■ Source excerpt:
Track the absolute position in the drivers of Parser
In the stream function drivers, the abs-position argument is at the end. We should put it as the first argument just because stream and the stream constructors do the same.
Edit: Whatever is there should be fine.
Benchmark regressions need to be checked.
@harendra-kumar referred to this PR here: https://github.com/composewell/streamly/issues/2895 so I thought I'd throw in a few cents.
I don't completely understand this PR , but I would be hesitant about making position tracking a sort of hard coded thing. It looks like in this PR "position" is just the number of tokens, but I'm not sure that's a useful definition in a lot of cases. In some cases "line and column" is more useful than just an absolute position. But even that's sometimes not what you want. In a JSON document you might want a alice->bob->array element 9->charlie style position
The following parser transformer (which I mentioned in the issue) seems to achieve position tracking anyway:
limitParserInput :: forall m a b. Applicative m => Int -> StreamlyParser.Parser a m b -> StreamlyParser.Parser (Int, a) m (Int, b)
limitParserInput maxInputSize (StreamlyParser.Parser (stepFIn :: s -> a -> m (StreamlyParser.Step s b)) (initialIn :: m (StreamlyParser.Initial s b)) (extractFIn :: s -> m (StreamlyParser.Step s b))) =
StreamlyParser.Parser stepF initial extractF where
stepF :: StrictIntPair s -> (Int, a) -> m (StreamlyParser.Step (StrictIntPair s) (Int, b))
stepF (StrictIntPair currentSize state) (inputSize, input) = let nextSize = currentSize + inputSize in case nextSize <= maxInputSize of
True -> BiFunctor.bimap (StrictIntPair nextSize) (nextSize,) <$> stepFIn state input
False -> pure $ StreamlyParser.Error "Hit parser size limit" -- this should be more informative
initial :: m (StreamlyParser.Initial (StrictIntPair s) (Int, b))
initial = BiFunctor.bimap (StrictIntPair 0) (0,) <$> initialIn
extractF :: StrictIntPair s -> m (StreamlyParser.Step (StrictIntPair s) (Int, b))
extractF (StrictIntPair currentSize state) = BiFunctor.bimap (StrictIntPair currentSize) (currentSize,) <$> extractFIn state
To achieve what I think this PR does using the above function, you'll just need to pattern match on the stepFIn function, and if it fails, just add the current position to the error message. If you don't need to logic to fail on a maxInputSize just remove the argument and the handler in the case statement.
But this has the following benefits:
- It doesn't introduce a cost on parsers that don't use positions AND
- People can define their own concepts of position
By own concepts of "position", for example limitParserInput allows one to specify the size of incoming input tokens, for example. But hey, maybe if we were doing JSON parsing I could have a stack I could push/pop new nodes on/off when we have opening { and closing }.

■ Prompt 1: List the names defined in the `where` clause of `limitParserInput` in the Parser position-tracking discussion.
■ Prompt 2: In the Parser position-tracking discussion, what error message does `limitParserInput` return once the input exceeds the size limit?
■ Prompt 3: Please pick up the Parser position-tracking discussion after its last sentence and carry it forward.

■ Listing:
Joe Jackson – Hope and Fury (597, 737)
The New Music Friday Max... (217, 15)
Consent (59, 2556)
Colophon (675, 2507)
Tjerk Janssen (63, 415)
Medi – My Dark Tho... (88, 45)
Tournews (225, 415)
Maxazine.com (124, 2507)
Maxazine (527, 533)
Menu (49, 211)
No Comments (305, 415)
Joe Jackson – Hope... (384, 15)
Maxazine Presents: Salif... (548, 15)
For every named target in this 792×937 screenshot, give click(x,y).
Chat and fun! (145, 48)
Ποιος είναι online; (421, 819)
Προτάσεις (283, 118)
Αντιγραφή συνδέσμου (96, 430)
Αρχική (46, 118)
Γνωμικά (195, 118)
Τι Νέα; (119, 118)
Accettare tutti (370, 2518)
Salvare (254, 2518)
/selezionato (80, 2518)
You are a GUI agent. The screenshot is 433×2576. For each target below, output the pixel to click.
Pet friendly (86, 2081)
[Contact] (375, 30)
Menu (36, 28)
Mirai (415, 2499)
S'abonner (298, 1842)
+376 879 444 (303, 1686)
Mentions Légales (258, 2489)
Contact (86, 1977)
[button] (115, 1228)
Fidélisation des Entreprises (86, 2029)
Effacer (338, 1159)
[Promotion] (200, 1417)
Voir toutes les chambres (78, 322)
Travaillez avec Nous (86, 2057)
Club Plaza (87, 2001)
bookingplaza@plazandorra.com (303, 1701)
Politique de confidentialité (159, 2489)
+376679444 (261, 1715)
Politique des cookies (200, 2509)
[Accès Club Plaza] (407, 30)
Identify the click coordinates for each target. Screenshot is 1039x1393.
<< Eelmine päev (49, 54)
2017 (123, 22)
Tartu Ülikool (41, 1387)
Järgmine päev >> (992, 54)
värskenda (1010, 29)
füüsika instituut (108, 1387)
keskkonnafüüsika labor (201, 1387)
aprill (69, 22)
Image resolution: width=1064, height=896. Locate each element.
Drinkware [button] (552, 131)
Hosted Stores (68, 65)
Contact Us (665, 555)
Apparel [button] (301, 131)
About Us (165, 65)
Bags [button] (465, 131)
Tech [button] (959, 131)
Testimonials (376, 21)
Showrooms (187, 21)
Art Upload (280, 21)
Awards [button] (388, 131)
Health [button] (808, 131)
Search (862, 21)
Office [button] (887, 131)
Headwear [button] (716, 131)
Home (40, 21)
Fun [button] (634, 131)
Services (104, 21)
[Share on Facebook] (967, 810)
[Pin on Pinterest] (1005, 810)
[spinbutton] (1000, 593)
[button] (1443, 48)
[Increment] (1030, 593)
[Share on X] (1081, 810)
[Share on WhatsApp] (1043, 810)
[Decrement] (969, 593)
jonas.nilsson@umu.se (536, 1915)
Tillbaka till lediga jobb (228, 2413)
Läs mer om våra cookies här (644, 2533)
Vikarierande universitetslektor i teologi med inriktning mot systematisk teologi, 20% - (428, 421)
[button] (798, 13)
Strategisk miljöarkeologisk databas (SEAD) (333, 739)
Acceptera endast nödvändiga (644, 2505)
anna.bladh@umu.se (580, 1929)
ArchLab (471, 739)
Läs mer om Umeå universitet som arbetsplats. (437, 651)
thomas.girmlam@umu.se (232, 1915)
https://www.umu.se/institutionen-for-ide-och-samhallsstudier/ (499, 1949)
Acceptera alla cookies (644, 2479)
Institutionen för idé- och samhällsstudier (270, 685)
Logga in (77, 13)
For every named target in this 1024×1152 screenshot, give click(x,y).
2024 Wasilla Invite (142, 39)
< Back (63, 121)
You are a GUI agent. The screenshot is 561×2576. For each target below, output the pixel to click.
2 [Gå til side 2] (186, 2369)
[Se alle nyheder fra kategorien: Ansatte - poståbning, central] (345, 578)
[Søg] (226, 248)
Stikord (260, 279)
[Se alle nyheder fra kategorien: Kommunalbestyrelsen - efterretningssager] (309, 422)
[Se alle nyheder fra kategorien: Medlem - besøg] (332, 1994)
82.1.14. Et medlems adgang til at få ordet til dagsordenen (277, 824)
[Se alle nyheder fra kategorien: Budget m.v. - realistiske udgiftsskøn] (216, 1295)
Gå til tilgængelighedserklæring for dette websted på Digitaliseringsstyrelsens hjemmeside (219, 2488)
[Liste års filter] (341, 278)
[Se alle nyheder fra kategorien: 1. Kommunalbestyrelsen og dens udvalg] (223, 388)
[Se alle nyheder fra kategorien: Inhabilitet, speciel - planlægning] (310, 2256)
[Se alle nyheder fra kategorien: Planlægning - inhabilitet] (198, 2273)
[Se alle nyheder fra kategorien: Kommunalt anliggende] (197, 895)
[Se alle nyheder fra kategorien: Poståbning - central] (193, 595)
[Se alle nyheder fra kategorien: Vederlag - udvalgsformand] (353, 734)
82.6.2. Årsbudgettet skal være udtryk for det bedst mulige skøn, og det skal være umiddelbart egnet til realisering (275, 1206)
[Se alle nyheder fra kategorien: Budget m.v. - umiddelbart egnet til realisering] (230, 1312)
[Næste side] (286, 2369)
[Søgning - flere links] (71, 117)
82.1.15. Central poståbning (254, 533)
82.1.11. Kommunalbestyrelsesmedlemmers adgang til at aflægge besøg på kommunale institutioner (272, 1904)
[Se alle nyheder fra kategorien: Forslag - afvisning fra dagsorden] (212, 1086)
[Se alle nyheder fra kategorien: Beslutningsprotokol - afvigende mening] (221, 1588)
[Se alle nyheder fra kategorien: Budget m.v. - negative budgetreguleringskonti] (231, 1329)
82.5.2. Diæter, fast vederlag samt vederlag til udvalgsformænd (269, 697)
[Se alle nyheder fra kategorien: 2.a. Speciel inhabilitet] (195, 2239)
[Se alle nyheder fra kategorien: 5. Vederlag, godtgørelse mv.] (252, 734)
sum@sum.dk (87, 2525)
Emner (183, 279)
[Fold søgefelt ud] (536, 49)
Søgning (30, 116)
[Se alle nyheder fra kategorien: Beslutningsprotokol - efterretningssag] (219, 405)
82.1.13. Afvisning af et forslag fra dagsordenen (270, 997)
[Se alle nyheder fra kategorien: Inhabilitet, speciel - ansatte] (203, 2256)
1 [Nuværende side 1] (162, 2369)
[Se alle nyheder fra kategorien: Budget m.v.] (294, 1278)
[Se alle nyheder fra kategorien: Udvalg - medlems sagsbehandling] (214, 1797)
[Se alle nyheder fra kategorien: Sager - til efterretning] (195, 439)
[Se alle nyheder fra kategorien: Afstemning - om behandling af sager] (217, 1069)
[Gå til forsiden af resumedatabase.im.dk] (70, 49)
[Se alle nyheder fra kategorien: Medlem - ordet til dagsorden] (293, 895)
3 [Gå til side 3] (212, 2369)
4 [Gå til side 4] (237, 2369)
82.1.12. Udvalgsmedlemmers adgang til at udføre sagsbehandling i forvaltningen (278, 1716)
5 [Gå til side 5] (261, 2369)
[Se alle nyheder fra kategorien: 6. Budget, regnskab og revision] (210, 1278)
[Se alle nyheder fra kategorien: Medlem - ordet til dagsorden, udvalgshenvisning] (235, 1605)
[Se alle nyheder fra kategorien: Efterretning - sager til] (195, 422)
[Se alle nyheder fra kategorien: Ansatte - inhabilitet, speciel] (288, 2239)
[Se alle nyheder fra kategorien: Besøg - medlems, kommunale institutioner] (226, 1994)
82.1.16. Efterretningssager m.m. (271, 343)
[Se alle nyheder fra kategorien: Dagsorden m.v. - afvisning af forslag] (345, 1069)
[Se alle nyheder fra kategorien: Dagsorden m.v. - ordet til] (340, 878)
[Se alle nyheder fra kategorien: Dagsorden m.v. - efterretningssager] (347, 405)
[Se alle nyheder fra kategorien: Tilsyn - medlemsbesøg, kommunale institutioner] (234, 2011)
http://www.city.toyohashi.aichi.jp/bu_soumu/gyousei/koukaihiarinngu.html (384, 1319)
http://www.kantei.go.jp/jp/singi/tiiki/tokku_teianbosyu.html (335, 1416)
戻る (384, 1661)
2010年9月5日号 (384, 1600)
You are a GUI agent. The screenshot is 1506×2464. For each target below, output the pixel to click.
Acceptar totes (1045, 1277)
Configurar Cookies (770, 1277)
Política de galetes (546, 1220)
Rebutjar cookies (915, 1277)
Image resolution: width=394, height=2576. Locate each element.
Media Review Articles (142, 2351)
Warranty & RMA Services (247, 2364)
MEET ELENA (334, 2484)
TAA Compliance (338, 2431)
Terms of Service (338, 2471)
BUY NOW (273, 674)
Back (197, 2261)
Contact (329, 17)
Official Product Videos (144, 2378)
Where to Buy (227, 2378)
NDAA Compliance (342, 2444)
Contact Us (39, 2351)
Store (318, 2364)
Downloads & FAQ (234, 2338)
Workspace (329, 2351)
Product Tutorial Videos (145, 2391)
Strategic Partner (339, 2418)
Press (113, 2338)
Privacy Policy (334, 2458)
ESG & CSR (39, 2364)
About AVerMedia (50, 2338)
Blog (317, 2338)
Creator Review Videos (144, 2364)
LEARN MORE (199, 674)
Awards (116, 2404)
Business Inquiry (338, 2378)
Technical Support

■ Exercise output 1: stepF, initial, extractF

■ Exercise output 2: "Hit parser size limit"

■ Exercise output 3:
That being said, I'm just starting to use this library, but it seems to me that position tracking can be done with just parser transforms instead of modifying the library to hard code the logic everywhere, but I may be missing something.
Hi @clintonmead , thank you for the detailed comment.
I can see one problem with the implementation of limitParserInput. It does not
account for any backtracking.
In the current implementation of parsers, the backtracking information is stored
in the Step and the number representing backtracking is in terms of the number
of tokens.
Extending your example, (I did not compile and check)
limitParserInput
:: forall m a b. Applicative m
=> Int -> StreamlyParser.Parser a m b -> StreamlyParser.Parser a m (Int, b)
limitParserInput maxInputSize (Parser step0 initial0 extract0) =
Parser step initial extract
where
initial = do
st <- initial0
pure $ case st of
IPartial s -> IPartial (0, s)
IDone b -> IDone (0, b)
IError _ -> IError (show 0) -- Hacky way to encode error limited by
-- the implementation.
step (i, s) inp = do
let i1 = i + 1
case i1 <= maxInputSize of
True -> do
res <- step0 state input
pure $ case res of
Partial back s1 -> Partial back (i1 - back, s1)
Continue back s1 -> Continue back (i1 - back, s1)
Done back s1 -> Done back (i1 - back, s1)
Error _ -> pure $ Error $ show i1
False -> pure $ Error $ "Hit parser size limit" -- this should be
-- more
-- informative
extract (i, s) = do
res <- extract0 s
pure $ case res of
Partial back s1 -> Partial back (i - back, s1)
Continue back s1 -> Continue back (i - back, s1)
Done back b -> Done back (i - back, b)
Error _ -> Error $ show i1
Although this accounts for backtracking, we only keep track of the number of tokens. The size of the token is 1. We cannot have a custom size for the token.
We can however solve this by implementing a driver that accounts for the token size. The token size will become a first-class citizen.
type ParserWithToken a m b = Parser (Int, a) m (Int, b)
The diver for this parser would keep track of the token size and the number of tokens. While backtracking, we also subtract the token size appropriately. This can be very useful.
On a side note: I'll need to check if I'm missing anything in limitParserInput.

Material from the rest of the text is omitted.